Text provided:
Rakesh Khurana is the Marvin Bower Professor of Leadership Development in
organizational behavior at
Harvard Business School. He is also the co-Master of
Cabot House at
Harvard University. Rakesh received his degrees in organizational behavior from Harvard's
Ph.D. program in 1998,
A.M (Sociology) from Harvard in 1997, and his bachelor's degree from
Cornell University in 1990. He worked for three years as a founding team member of
Cambridge Technology Partners before starting graduate school in 1994. After finishing his doctorate, Rakesh taught at the
MIT Sloan School of Management. In 2000, Rakesh accepted an appointment at the Harvard Business School. His research focuses on managerial labor markets and the processes by which elites are selected and socialized.

Instructions:
A. Decide whether each statement below agrees with the Rakesh Khurana biography. Answer yes or no for each, quoting the words of the biography that decide it: (i) Khurana earned a bachelor's degree from Cornell University in 1990. (ii) Khurana taught at the MIT Sloan School of Management before completing the doctorate. (iii) Khurana took up an appointment at Harvard Business School in 2000.
B. Write a short paragraph that carries the Rakesh Khurana biography on from its last sentence.

Records:
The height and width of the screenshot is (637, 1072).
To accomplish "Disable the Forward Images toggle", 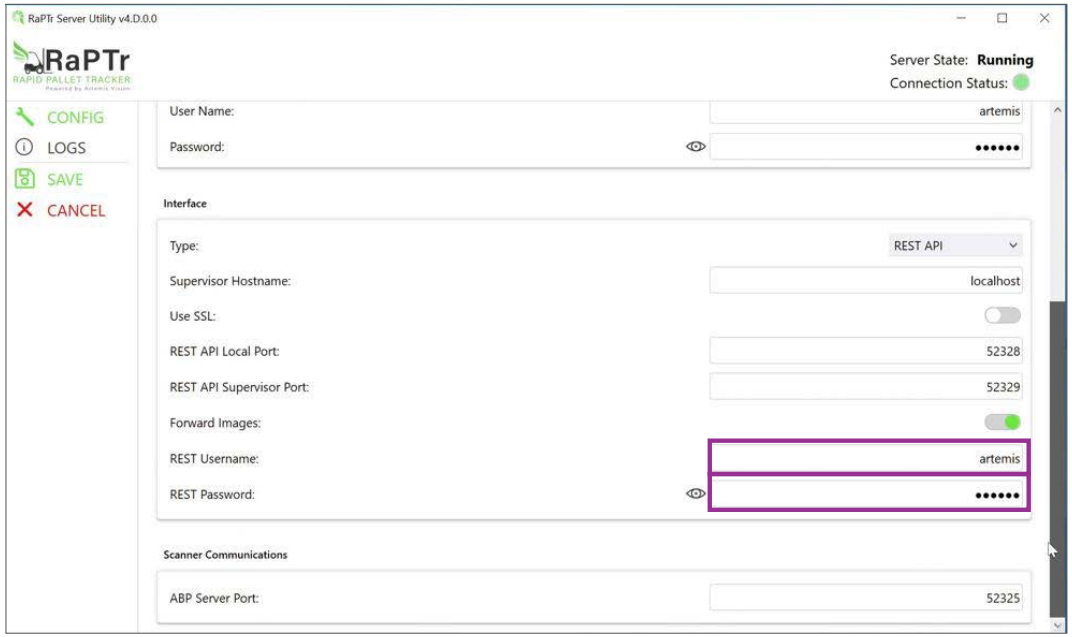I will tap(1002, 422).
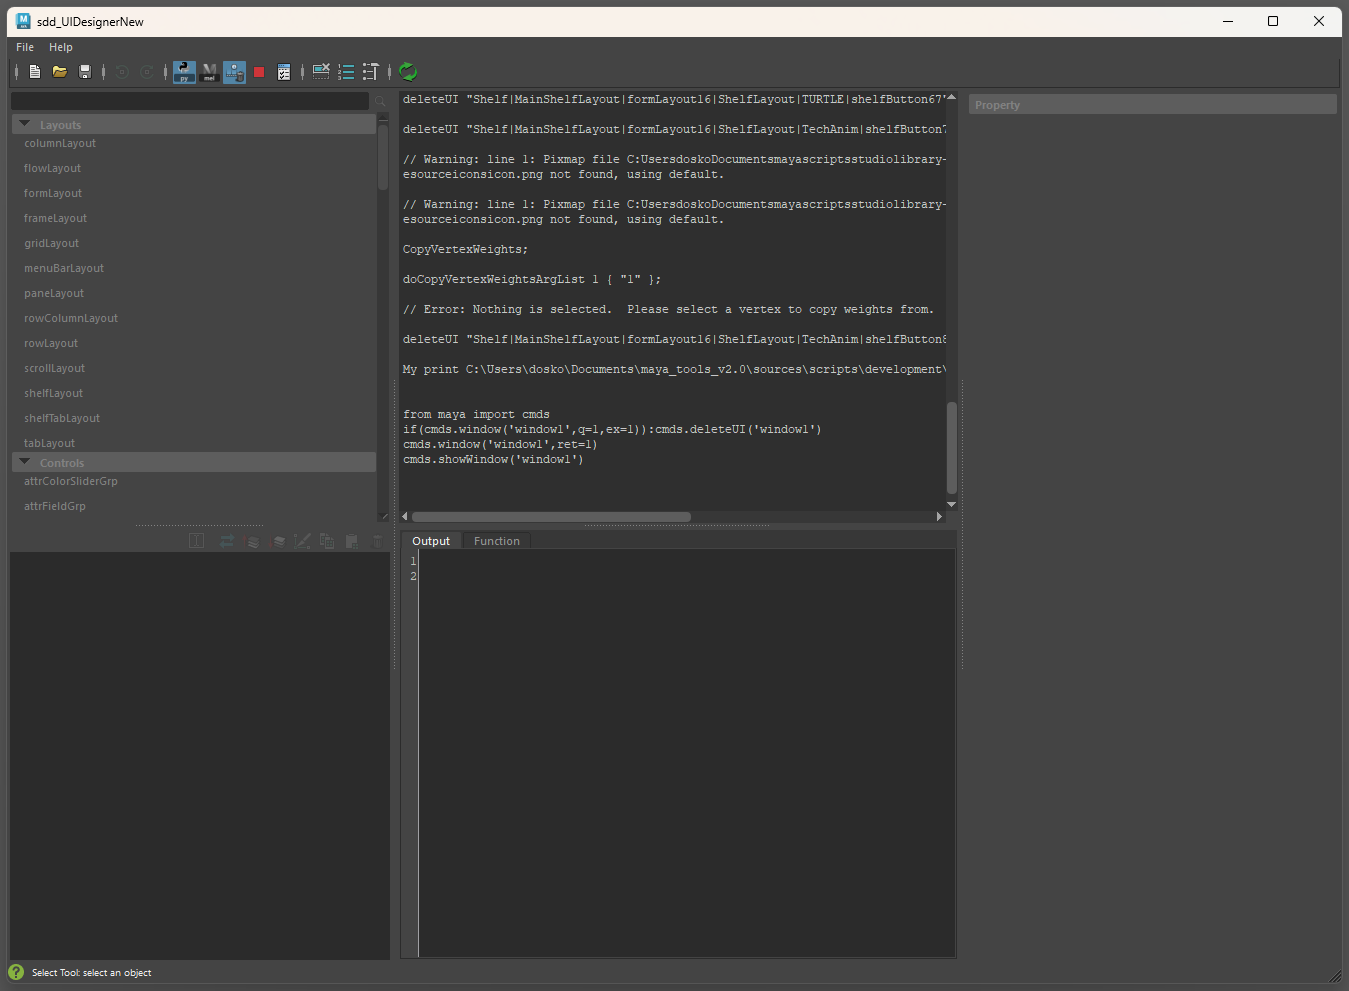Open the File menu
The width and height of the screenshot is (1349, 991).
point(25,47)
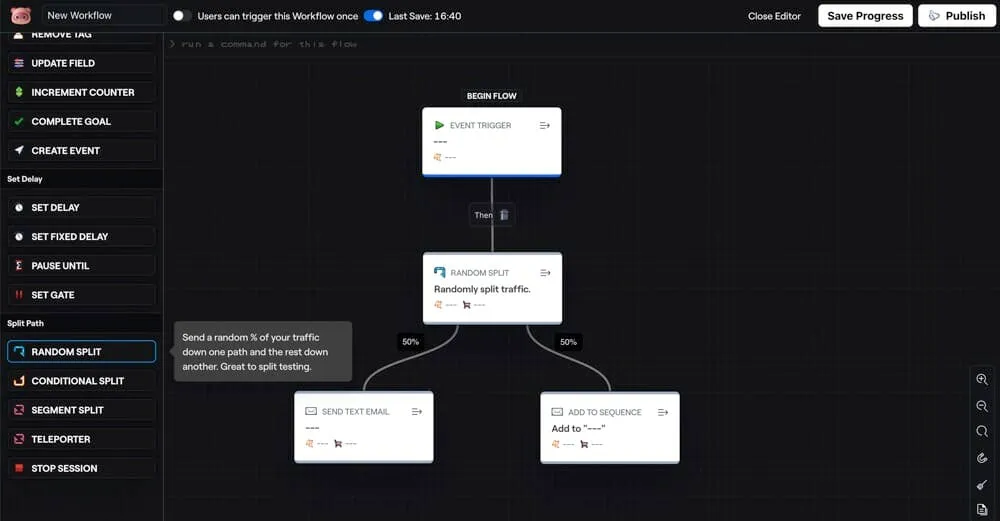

Answers in order:
A.
(i) Yes: "his bachelor's degree from Cornell University in 1990"
(ii) No: "After finishing his doctorate, Rakesh taught at the MIT Sloan School of Management."
(iii) Yes: "In 2000, Rakesh accepted an appointment at the Harvard Business School."

B.
He has researched and written articles and books on executive labor markets, the institutional and intellectual history of business schools, and the conceptual foundations for leadership as an academic field. He is the author of the book,
Searching for a Corporate Savior: The Irrational Quest for Charismatic CEOs and related academic and managerial articles on the pitfalls of
charismatic leadership. His work in this area is regularly featured by the general media, and he has also published opinion-editorials in some of these outlets.
In 2007 he published his second book
From Higher Aims to Hired Hands: The Social Transformation of American Business Schools and the Unfulfilled Promise of Management as a Profession...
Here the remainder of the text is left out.